* Work to complete *
Find the line containing "DAL (31, 2433)" in the data below and repeat it, along with all later lines, exactly through the last one.

###

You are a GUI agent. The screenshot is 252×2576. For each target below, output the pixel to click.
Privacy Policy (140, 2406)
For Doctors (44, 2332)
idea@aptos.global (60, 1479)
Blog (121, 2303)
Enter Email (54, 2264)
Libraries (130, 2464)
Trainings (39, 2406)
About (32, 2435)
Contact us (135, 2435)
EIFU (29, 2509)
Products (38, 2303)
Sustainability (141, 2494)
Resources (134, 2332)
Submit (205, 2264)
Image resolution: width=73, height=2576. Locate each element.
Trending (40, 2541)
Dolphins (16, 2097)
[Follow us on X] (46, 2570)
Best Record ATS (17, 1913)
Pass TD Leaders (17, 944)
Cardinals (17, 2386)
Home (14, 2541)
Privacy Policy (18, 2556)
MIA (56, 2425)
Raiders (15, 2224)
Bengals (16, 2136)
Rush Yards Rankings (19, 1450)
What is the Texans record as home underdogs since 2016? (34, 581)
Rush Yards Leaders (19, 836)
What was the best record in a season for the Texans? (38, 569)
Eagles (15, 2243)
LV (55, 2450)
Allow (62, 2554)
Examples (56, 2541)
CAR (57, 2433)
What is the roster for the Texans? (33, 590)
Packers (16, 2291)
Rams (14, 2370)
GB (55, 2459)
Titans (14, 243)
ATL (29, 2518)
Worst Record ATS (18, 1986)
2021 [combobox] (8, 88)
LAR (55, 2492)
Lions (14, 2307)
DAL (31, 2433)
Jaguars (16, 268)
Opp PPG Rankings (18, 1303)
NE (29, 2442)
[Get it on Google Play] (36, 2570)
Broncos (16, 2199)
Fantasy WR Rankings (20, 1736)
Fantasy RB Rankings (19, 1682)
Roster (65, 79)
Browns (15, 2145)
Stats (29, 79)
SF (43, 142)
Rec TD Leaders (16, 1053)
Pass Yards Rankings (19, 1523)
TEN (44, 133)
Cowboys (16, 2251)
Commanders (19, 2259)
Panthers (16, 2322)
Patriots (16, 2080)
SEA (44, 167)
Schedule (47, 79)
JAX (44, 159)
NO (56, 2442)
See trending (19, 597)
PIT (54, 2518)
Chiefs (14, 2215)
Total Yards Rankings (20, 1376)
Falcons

###

* Answer box *
DAL (31, 2433)
Jaguars (16, 268)
Opp PPG Rankings (18, 1303)
NE (29, 2442)
[Get it on Google Play] (36, 2570)
Broncos (16, 2199)
Fantasy WR Rankings (20, 1736)
Fantasy RB Rankings (19, 1682)
Roster (65, 79)
Browns (15, 2145)
Stats (29, 79)
SF (43, 142)
Rec TD Leaders (16, 1053)
Pass Yards Rankings (19, 1523)
TEN (44, 133)
Cowboys (16, 2251)
Commanders (19, 2259)
Panthers (16, 2322)
Patriots (16, 2080)
SEA (44, 167)
Schedule (47, 79)
JAX (44, 159)
NO (56, 2442)
See trending (19, 597)
PIT (54, 2518)
Chiefs (14, 2215)
Total Yards Rankings (20, 1376)
Falcons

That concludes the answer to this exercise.